Problem details: For the records that follow, work out how many lines include "width" and give only that count.

** Opening Dataset extract block **

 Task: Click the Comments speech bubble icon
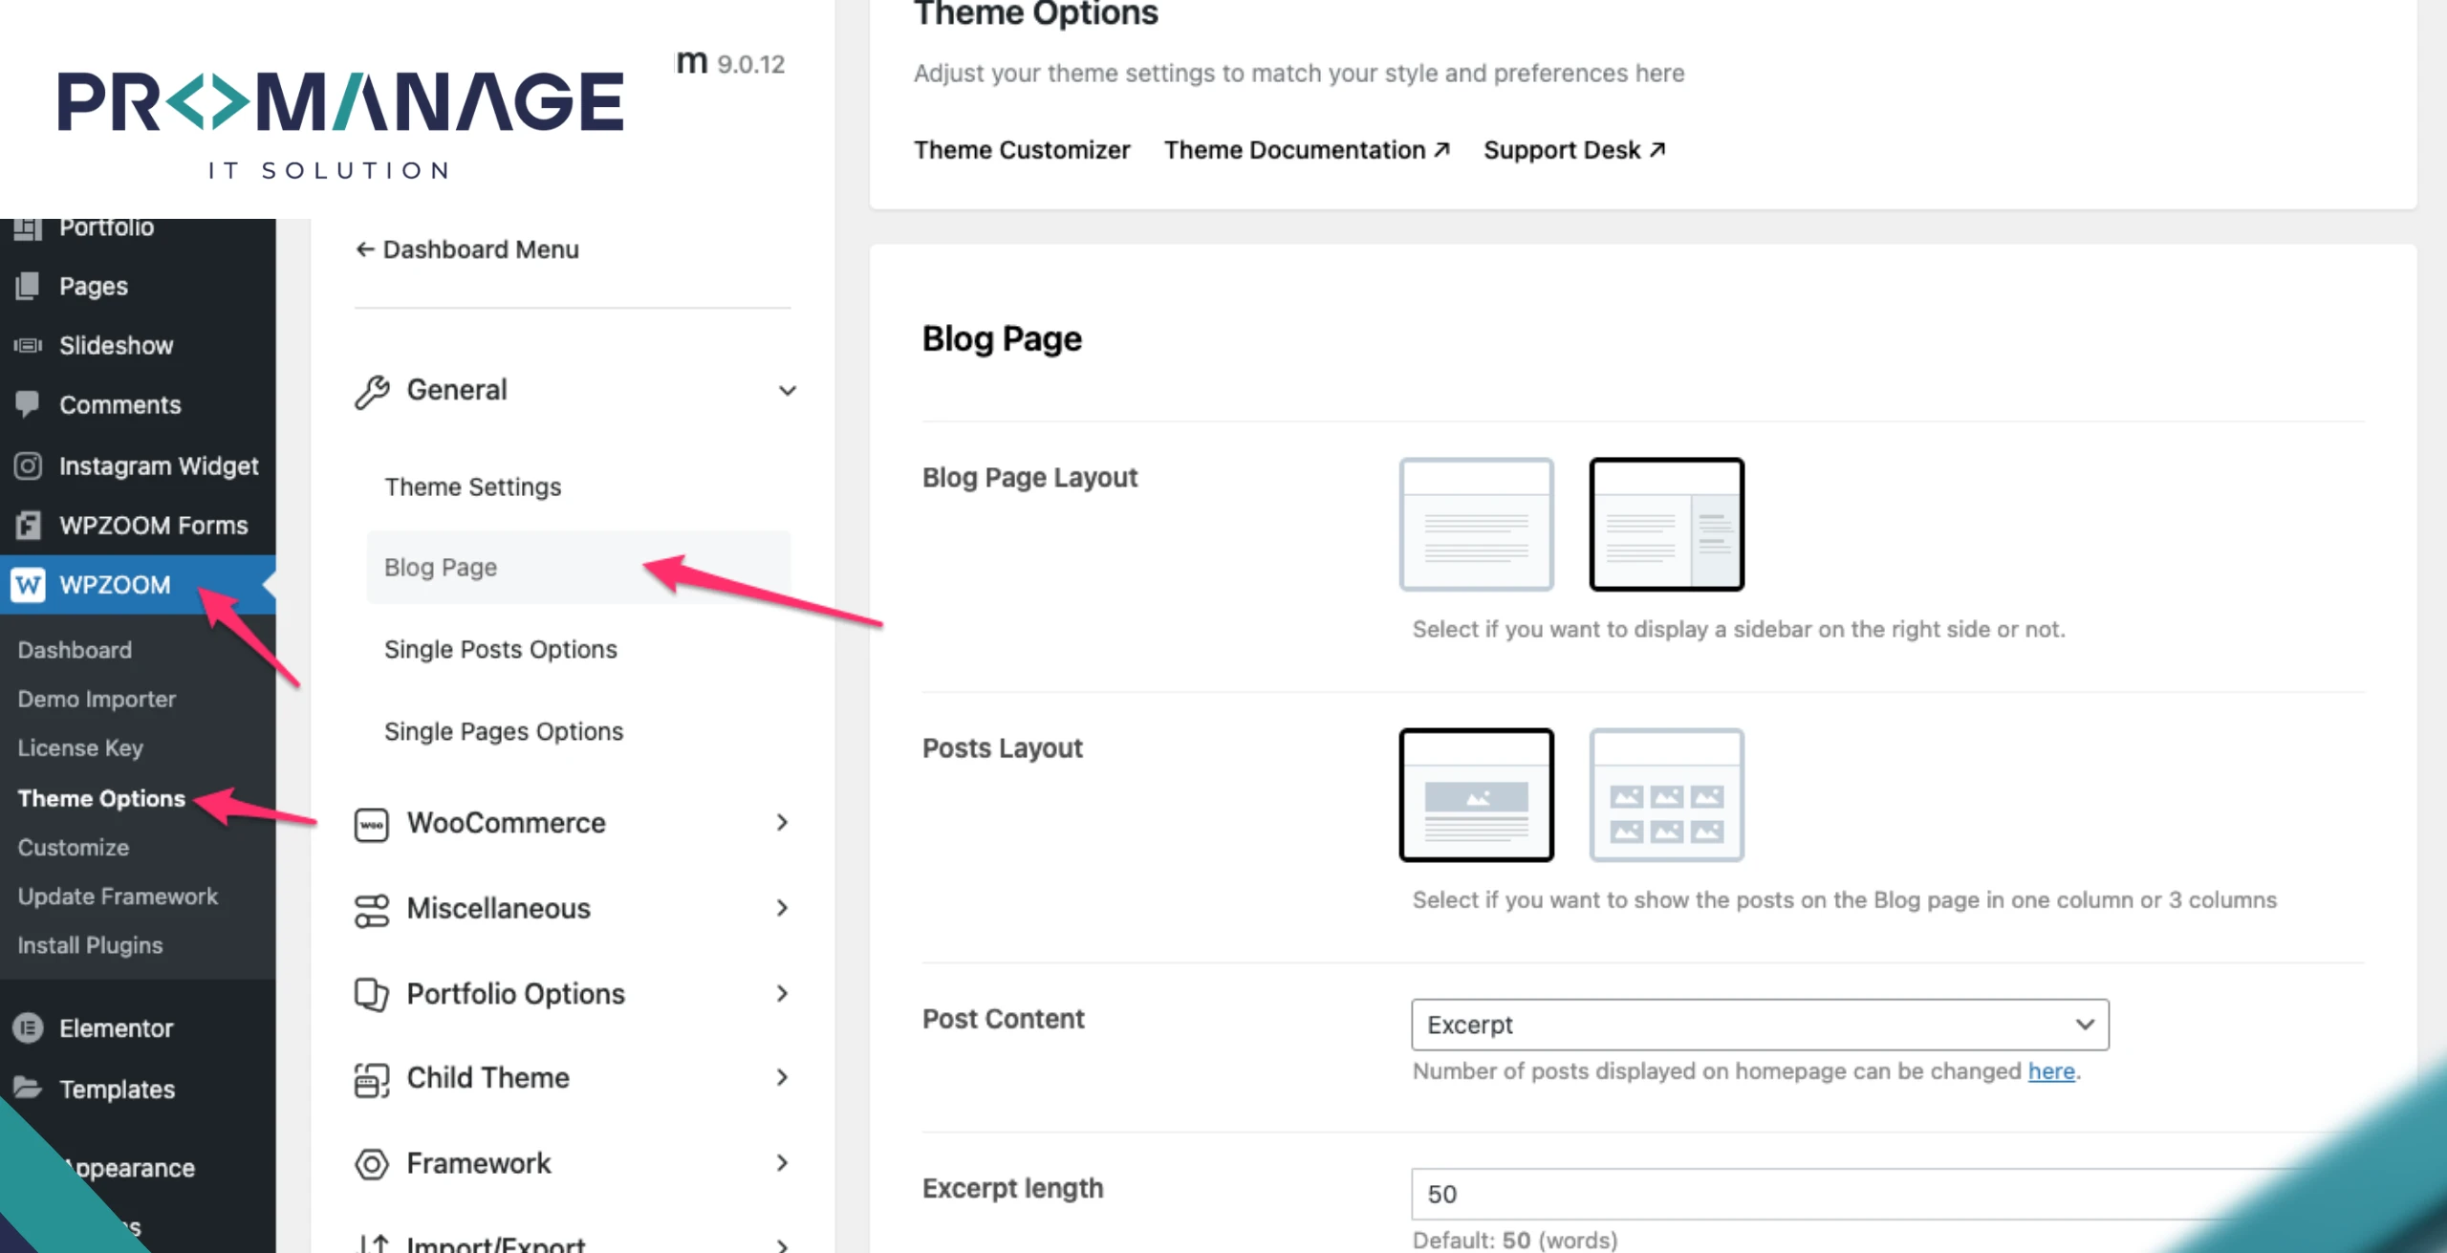(x=28, y=404)
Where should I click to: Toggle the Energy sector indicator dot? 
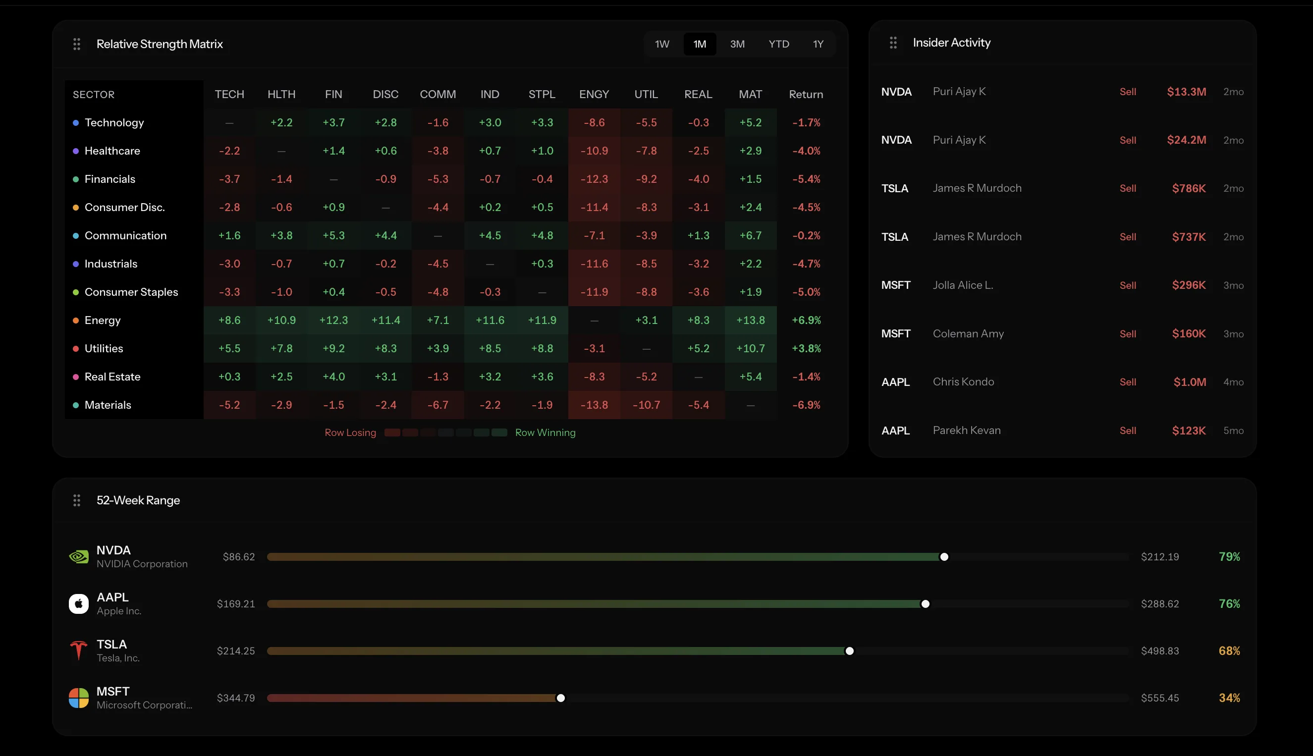pos(75,320)
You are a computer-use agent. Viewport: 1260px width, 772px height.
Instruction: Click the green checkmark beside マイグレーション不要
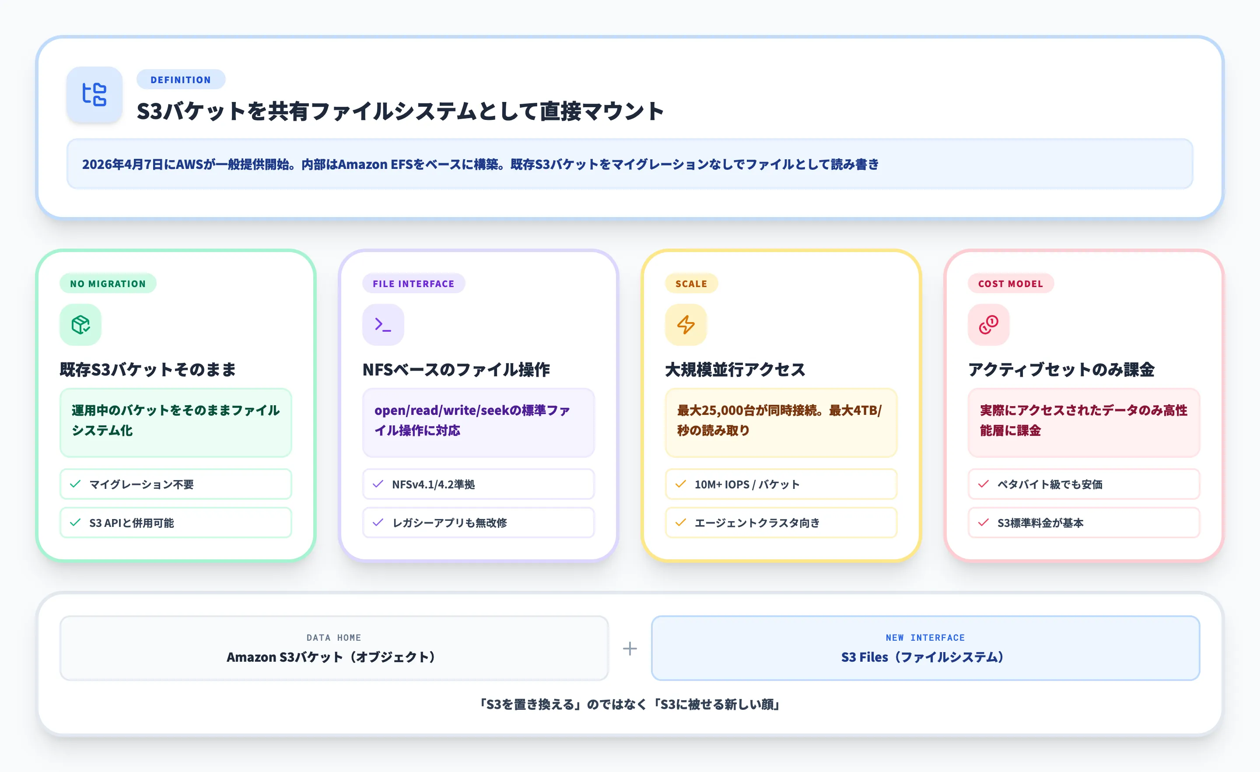pyautogui.click(x=75, y=484)
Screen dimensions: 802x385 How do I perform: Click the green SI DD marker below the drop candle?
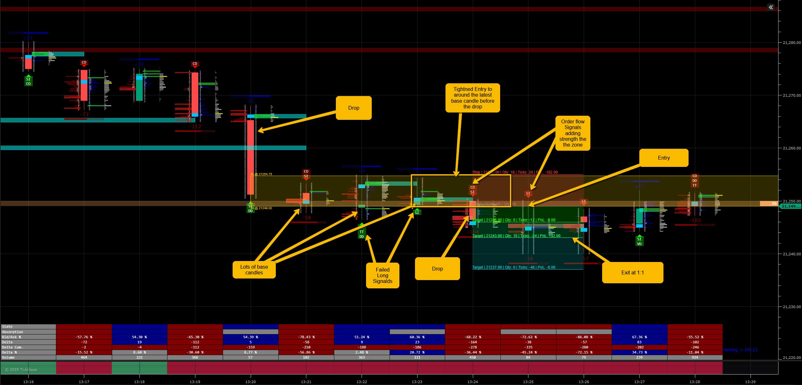pyautogui.click(x=250, y=209)
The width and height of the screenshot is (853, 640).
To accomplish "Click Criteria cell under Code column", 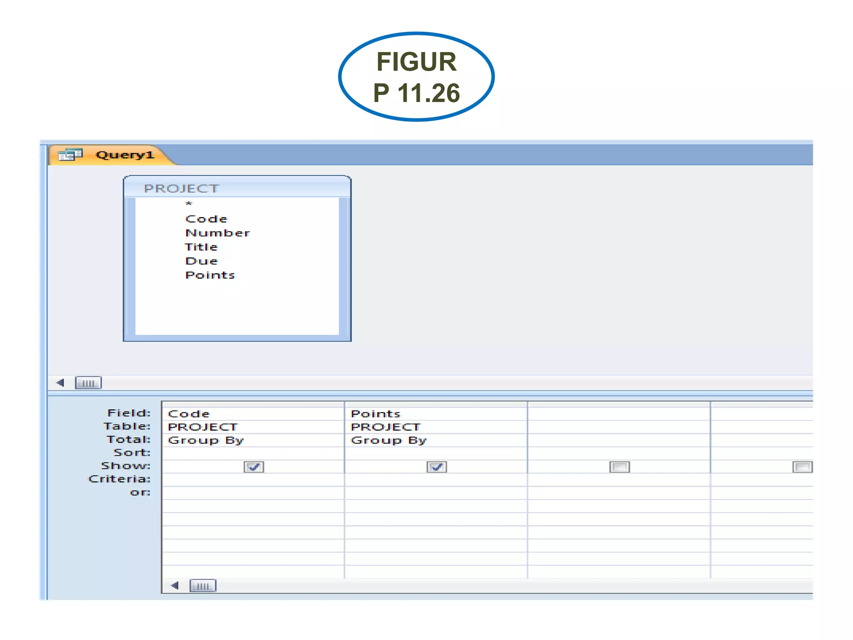I will [252, 480].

** Closing Dataset extract block **

Solution: 2